Así que le escribí: «Hola, ¿cómo te va?»
«Me estoy debatiendo entre presentarme o no a la presidencia», me respondió. Luego añadió: «Esa frase me parece tan disparatada al escribirla como a ti al leerla».
Me sentí por un momento como si todavía tuviéramos veintitantos años y de alguna manera nos hubiéramos encontrado aquí. Mira esto, podría haber dicho. Es una locura. Y sí parecía una locura que Beto se hiciera esta pregunta, y que tanta gente estuviera observando y esperando que la respondiera. ¿Cómo había llegado a este lugar, en ese viaje por carretera, la pregunta de qué hacer amplificada al nivel de la nación y la presidencia? Cuando vi artículos de opinión que lo presentaban a él y a ese viaje por carretera como un ejemplo de privilegio de los hombres blancos, me sorprendió: Todo lo que pude ver fue a Beto, tomando lo que debe haber sido la decisión más difícil de su vida.
Y sin embargo, cuando salí del canal familiar de nuestra conexión, también pude entender las críticas. En un año en el que una serie de mujeres brillantes y motivadas se postulan contra el peor ejemplo de hombre blanco que muchos de nosotros hemos visto en el poder… bueno, sí, un tipo blanco y guapo en un viaje por carretera, tratando de averiguar qué hacer, podría parecer un poco angustioso, un poco… privilegiado. Después de todo, se trataba de alguien que se había reunido recientemente con Obama y que, poco después, se sentaría en un escenario con Oprah, bromeando y hablando de una posible candidatura. Y entonces descubrí que podía verlo de dos maneras: como la persona que conocía desde hacía tiempo y como el político que podría o no ser capaz de vencer a Donald Trump en las próximas elecciones presidenciales. Sin embargo, era difícil ver a esas dos personas al mismo tiempo. Tenía que alternar entre ellas.
Cuando lo veo como un símbolo -de la esperanza o del privilegio, del futuro brillante o del presente no suficientemente progresista- una parte de mí podría pensar: «Él no es esas cosas. Pero, para muchos, lo es. Cuando lo veo de esta manera, la crueldad casual de los memes y comentarios que veo en las redes sociales se siente menos personal. Me recuerda que, por muy familiar que sea, Beto ya no es el joven de 22 años que conocí tan bien.

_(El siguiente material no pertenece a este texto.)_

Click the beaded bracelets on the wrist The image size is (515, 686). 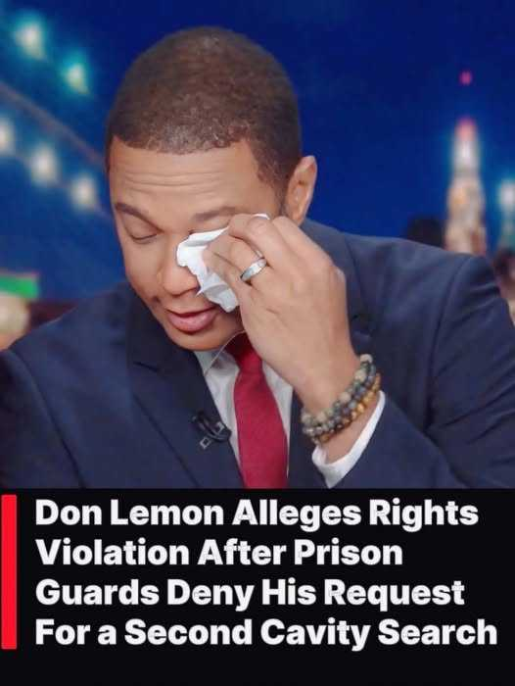click(x=340, y=400)
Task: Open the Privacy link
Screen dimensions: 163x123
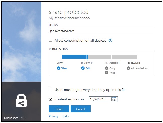Action: (x=53, y=116)
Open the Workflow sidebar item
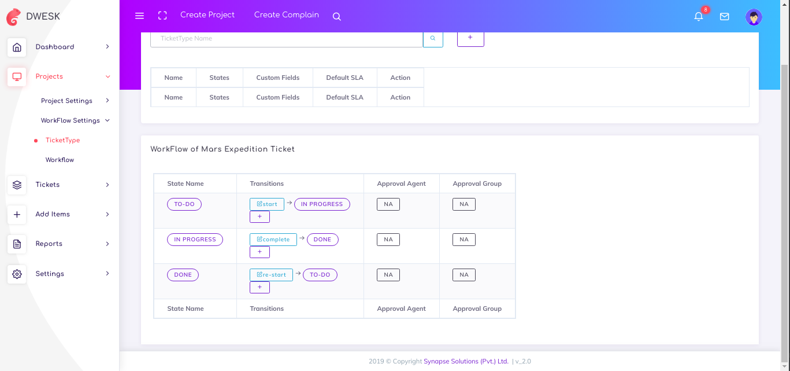This screenshot has width=790, height=371. coord(60,160)
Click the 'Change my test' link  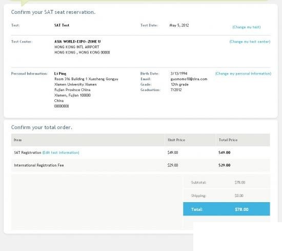point(247,27)
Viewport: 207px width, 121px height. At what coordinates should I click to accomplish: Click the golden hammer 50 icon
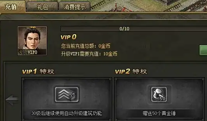(159, 94)
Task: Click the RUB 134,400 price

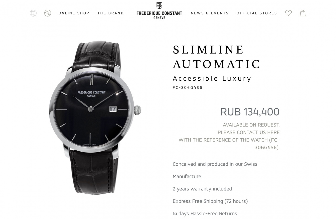Action: [x=250, y=112]
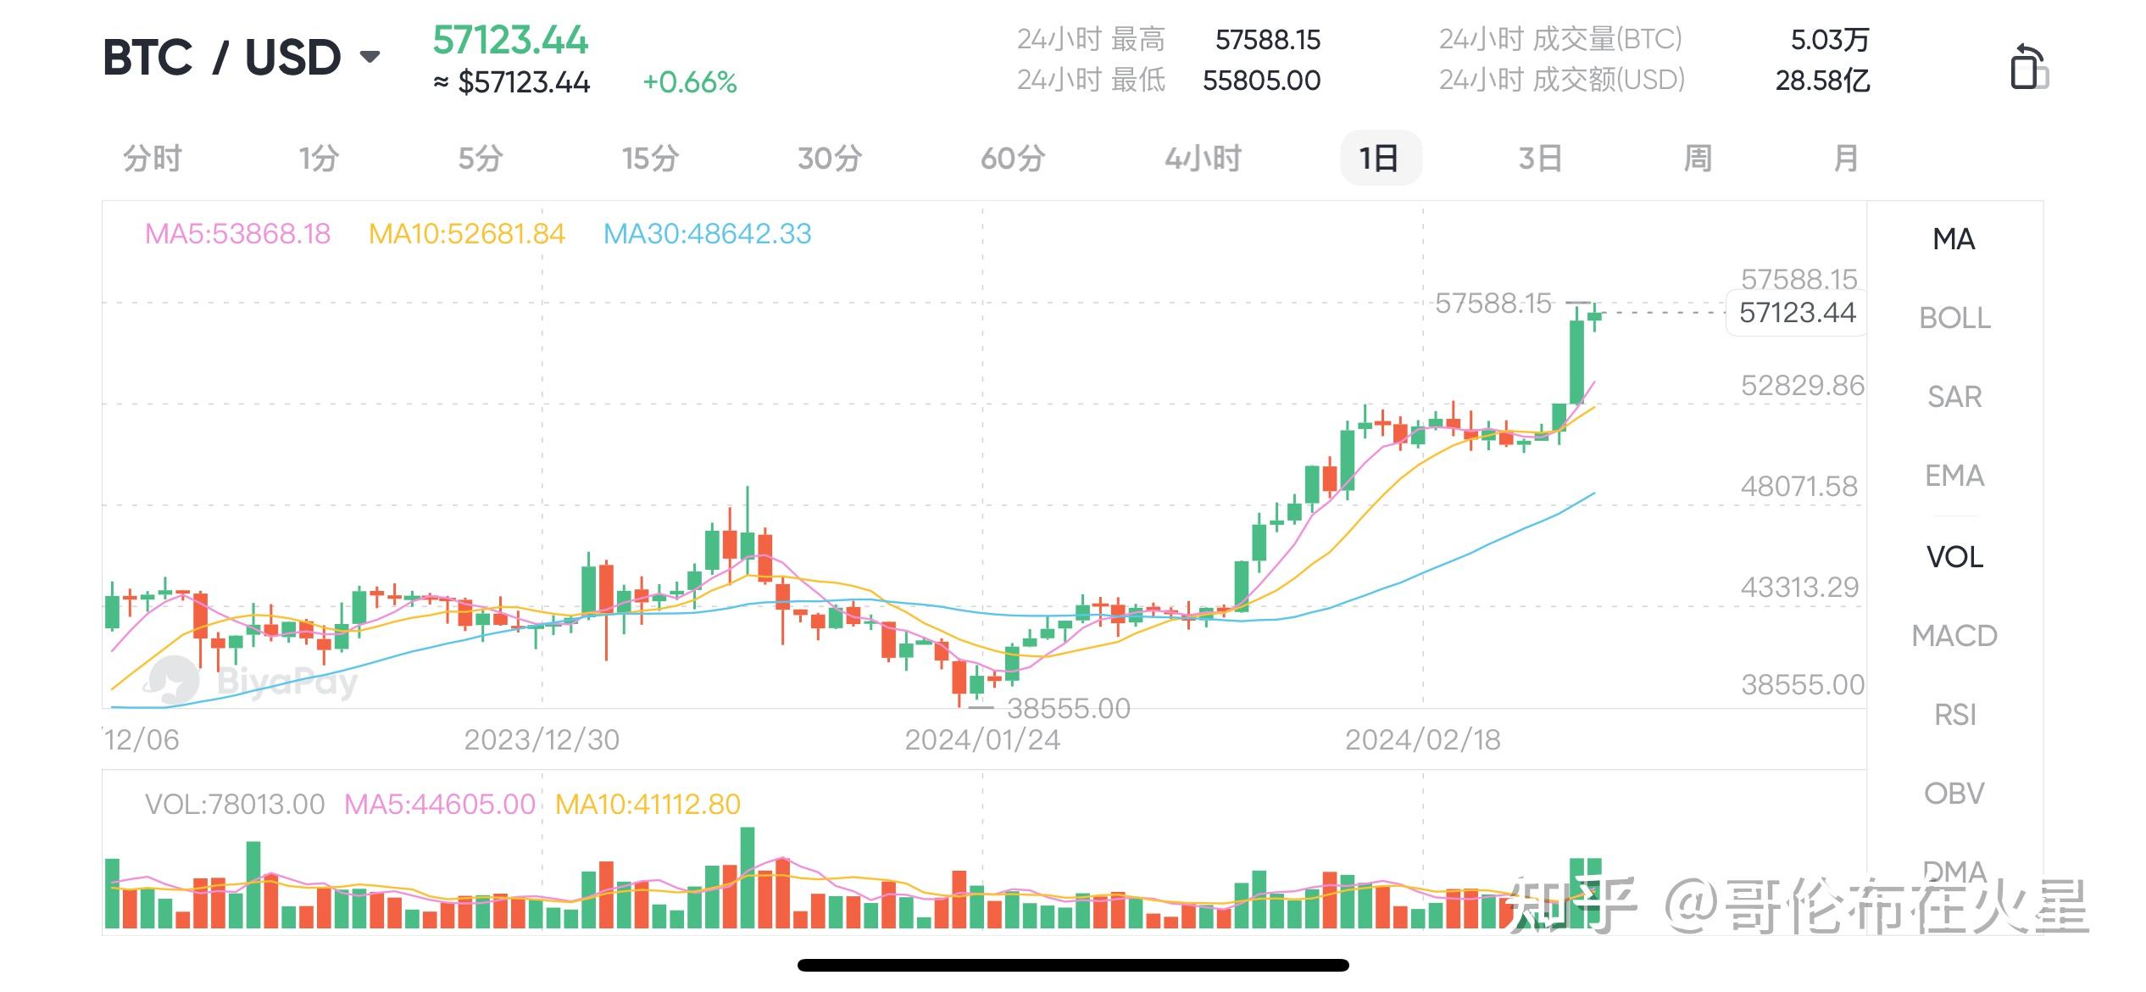Select the BOLL indicator option

click(1954, 318)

Esto es lo que significa, me doy cuenta ahora, ser una figura pública, pero también es lo que significa ser un adulto. A medida que vamos armando nuestras vidas, asumiendo el cuidado de los demás, a medida que construimos las cosas que construimos, todos llegamos a representar algo más que nosotros mismos y nuestras propias historias privadas. Lo veo en mi propia vida, en la que puedo representar cosas para mis alumnos -ya sea sabiduría de confianza, autoridad exasperante o adultez despistada- que me parece que tienen poco que ver con lo que soy. Sé lo suficiente como para dejar que hagan lo que quieran de mí, para escuchar, y luego seguir tratando de ofrecerles algo significativo y verdadero.
Hace unas semanas, me senté en el salón de mi casa y vi a Beto subir a un escenario en El Paso, dando el pistoletazo de salida a su campaña presidencial al son de los Clash. Cuando habló de la frontera, supe cuánto tiempo había estado mirando la línea que serpentea a lo largo del borde de este país. Le reconocí entonces, tanto como la persona que conocía desde hacía tiempo, como en la campaña y la posible presidencia que describía. Cuando mi hijo coreó su nombre entre risas junto a la multitud en la televisión, sentí que esas dos imágenes de él se unían. Junto con mi admiración por el candidato que aparecía en la pantalla ese día, había algo más: estoy orgullosa de esos jóvenes que anhelaban hacer algo hermoso de sus vidas y que, ahora, lo están haciendo.
Sasha Watson es una escritora y educadora que vive en Boston. Está trabajando en unas memorias tituladas «Bernadette».